───── TASK MATERIAL
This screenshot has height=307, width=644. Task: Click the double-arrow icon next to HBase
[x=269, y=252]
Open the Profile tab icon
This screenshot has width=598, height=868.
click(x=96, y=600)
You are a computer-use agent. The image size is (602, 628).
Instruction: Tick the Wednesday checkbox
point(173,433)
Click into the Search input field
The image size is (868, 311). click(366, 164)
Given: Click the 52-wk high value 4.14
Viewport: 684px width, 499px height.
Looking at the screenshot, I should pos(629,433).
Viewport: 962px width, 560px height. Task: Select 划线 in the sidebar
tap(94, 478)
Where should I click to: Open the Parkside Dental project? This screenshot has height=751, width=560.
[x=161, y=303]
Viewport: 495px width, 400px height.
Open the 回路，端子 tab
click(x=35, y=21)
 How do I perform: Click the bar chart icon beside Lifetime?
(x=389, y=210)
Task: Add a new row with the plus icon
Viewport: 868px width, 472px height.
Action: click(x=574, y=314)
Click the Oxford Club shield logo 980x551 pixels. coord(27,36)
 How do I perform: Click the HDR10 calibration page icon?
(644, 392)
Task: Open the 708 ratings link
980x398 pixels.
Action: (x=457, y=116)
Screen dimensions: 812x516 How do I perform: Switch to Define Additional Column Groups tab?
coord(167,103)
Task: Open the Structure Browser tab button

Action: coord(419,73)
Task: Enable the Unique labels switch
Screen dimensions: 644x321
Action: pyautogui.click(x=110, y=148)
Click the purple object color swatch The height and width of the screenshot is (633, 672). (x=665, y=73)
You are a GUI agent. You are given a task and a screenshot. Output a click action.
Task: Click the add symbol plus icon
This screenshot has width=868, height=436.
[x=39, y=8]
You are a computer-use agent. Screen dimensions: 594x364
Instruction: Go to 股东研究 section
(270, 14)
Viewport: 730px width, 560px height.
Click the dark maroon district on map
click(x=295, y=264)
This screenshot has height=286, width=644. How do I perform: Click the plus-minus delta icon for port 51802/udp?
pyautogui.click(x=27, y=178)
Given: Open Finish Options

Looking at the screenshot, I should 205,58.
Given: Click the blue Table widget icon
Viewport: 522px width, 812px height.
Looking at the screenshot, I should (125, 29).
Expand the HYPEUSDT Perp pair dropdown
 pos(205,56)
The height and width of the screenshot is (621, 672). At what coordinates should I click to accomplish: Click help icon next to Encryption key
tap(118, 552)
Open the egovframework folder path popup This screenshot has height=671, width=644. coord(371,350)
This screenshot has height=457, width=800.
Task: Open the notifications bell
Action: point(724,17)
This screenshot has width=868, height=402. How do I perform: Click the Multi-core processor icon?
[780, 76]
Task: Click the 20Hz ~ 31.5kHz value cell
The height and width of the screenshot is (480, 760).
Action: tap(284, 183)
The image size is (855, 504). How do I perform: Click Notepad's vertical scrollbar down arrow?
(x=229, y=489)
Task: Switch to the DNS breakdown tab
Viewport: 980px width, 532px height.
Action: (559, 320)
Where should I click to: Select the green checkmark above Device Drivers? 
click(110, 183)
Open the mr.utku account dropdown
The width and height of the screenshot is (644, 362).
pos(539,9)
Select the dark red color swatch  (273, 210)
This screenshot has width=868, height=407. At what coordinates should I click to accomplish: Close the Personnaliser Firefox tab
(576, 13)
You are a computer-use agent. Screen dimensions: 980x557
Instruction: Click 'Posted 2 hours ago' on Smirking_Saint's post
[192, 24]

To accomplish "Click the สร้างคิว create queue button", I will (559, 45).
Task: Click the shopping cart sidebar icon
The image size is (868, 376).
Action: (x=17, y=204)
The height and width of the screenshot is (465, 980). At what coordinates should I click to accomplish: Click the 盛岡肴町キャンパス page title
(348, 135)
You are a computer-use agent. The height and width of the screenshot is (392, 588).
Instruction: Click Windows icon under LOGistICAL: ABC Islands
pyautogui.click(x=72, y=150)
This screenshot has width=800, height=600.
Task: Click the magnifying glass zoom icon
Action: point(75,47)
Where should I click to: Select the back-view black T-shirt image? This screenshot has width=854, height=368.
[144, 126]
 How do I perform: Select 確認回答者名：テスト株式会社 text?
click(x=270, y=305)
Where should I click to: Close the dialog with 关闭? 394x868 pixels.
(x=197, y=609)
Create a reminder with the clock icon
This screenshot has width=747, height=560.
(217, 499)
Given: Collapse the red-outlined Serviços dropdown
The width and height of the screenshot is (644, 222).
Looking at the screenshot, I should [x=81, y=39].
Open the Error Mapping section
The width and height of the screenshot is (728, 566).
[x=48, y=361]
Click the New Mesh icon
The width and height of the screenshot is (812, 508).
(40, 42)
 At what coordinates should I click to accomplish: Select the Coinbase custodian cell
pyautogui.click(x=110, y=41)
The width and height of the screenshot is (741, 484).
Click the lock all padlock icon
──────────
Repeat this material verbatim.

This screenshot has height=307, width=644. Task: Click the double-arrow icon next to HBase
[x=269, y=252]
Open the Profile tab icon
This screenshot has width=598, height=868.
click(x=96, y=600)
You are a computer-use agent. The image size is (602, 628).
Instruction: Tick the Wednesday checkbox
point(173,433)
Click into the Search input field
The image size is (868, 311). click(366, 164)
Given: Click the 52-wk high value 4.14
Viewport: 684px width, 499px height.
Looking at the screenshot, I should pos(629,433).
Viewport: 962px width, 560px height. Task: Select 划线 in the sidebar
tap(94, 478)
Where should I click to: Open the Parkside Dental project? This screenshot has height=751, width=560.
[x=161, y=303]
Viewport: 495px width, 400px height.
Open the 回路，端子 tab
click(x=35, y=21)
 How do I perform: Click the bar chart icon beside Lifetime?
(x=389, y=210)
Task: Add a new row with the plus icon
Viewport: 868px width, 472px height.
Action: click(x=574, y=314)
Click the Oxford Club shield logo 980x551 pixels. coord(27,36)
 How do I perform: Click the HDR10 calibration page icon?
(644, 392)
Task: Open the 708 ratings link
980x398 pixels.
Action: (x=457, y=116)
Screen dimensions: 812x516 How do I perform: Switch to Define Additional Column Groups tab?
coord(167,103)
Task: Open the Structure Browser tab button

Action: coord(419,73)
Task: Enable the Unique labels switch
Screen dimensions: 644x321
Action: pyautogui.click(x=110, y=148)
Click the purple object color swatch The height and width of the screenshot is (633, 672). (x=665, y=73)
You are a GUI agent. You are given a task and a screenshot. Output a click action.
Task: Click the add symbol plus icon
This screenshot has width=868, height=436.
[x=39, y=8]
You are a computer-use agent. Screen dimensions: 594x364
Instruction: Go to 股东研究 section
(270, 14)
Viewport: 730px width, 560px height.
Click the dark maroon district on map
click(x=295, y=264)
This screenshot has height=286, width=644. How do I perform: Click the plus-minus delta icon for port 51802/udp?
pyautogui.click(x=27, y=178)
Given: Open Finish Options

Looking at the screenshot, I should 205,58.
Given: Click the blue Table widget icon
Viewport: 522px width, 812px height.
Looking at the screenshot, I should (125, 29).
Expand the HYPEUSDT Perp pair dropdown
 pos(205,56)
The height and width of the screenshot is (621, 672). At what coordinates should I click to accomplish: Click help icon next to Encryption key
tap(118, 552)
Open the egovframework folder path popup This screenshot has height=671, width=644. coord(371,350)
This screenshot has height=457, width=800.
Task: Open the notifications bell
Action: point(724,17)
This screenshot has width=868, height=402. How do I perform: Click the Multi-core processor icon?
[780, 76]
Task: Click the 20Hz ~ 31.5kHz value cell
The height and width of the screenshot is (480, 760).
Action: tap(284, 183)
The image size is (855, 504). How do I perform: Click Notepad's vertical scrollbar down arrow?
(x=229, y=489)
Task: Switch to the DNS breakdown tab
Viewport: 980px width, 532px height.
Action: (559, 320)
Where should I click to: Select the green checkmark above Device Drivers? 
click(110, 183)
Open the mr.utku account dropdown
The width and height of the screenshot is (644, 362).
pos(539,9)
Select the dark red color swatch  (273, 210)
This screenshot has width=868, height=407. At what coordinates should I click to accomplish: Close the Personnaliser Firefox tab
(576, 13)
You are a computer-use agent. Screen dimensions: 980x557
Instruction: Click 'Posted 2 hours ago' on Smirking_Saint's post
[192, 24]

To accomplish "Click the สร้างคิว create queue button", I will (559, 45).
Task: Click the shopping cart sidebar icon
The image size is (868, 376).
Action: (x=17, y=204)
The height and width of the screenshot is (465, 980). At what coordinates should I click to accomplish: Click the 盛岡肴町キャンパス page title
(348, 135)
You are a computer-use agent. The height and width of the screenshot is (392, 588).
Instruction: Click Windows icon under LOGistICAL: ABC Islands
pyautogui.click(x=72, y=150)
This screenshot has width=800, height=600.
Task: Click the magnifying glass zoom icon
Action: point(75,47)
Where should I click to: Select the back-view black T-shirt image? This screenshot has width=854, height=368.
[144, 126]
 How do I perform: Select 確認回答者名：テスト株式会社 text?
click(x=270, y=305)
Where should I click to: Close the dialog with 关闭? 394x868 pixels.
(x=197, y=609)
Create a reminder with the clock icon
This screenshot has width=747, height=560.
(217, 499)
Given: Collapse the red-outlined Serviços dropdown
The width and height of the screenshot is (644, 222).
Looking at the screenshot, I should [x=81, y=39].
Open the Error Mapping section
The width and height of the screenshot is (728, 566).
[x=48, y=361]
Click the New Mesh icon
The width and height of the screenshot is (812, 508).
(40, 42)
 At what coordinates should I click to accomplish: Select the Coinbase custodian cell
pyautogui.click(x=110, y=41)
The width and height of the screenshot is (741, 484).
Click the lock all padlock icon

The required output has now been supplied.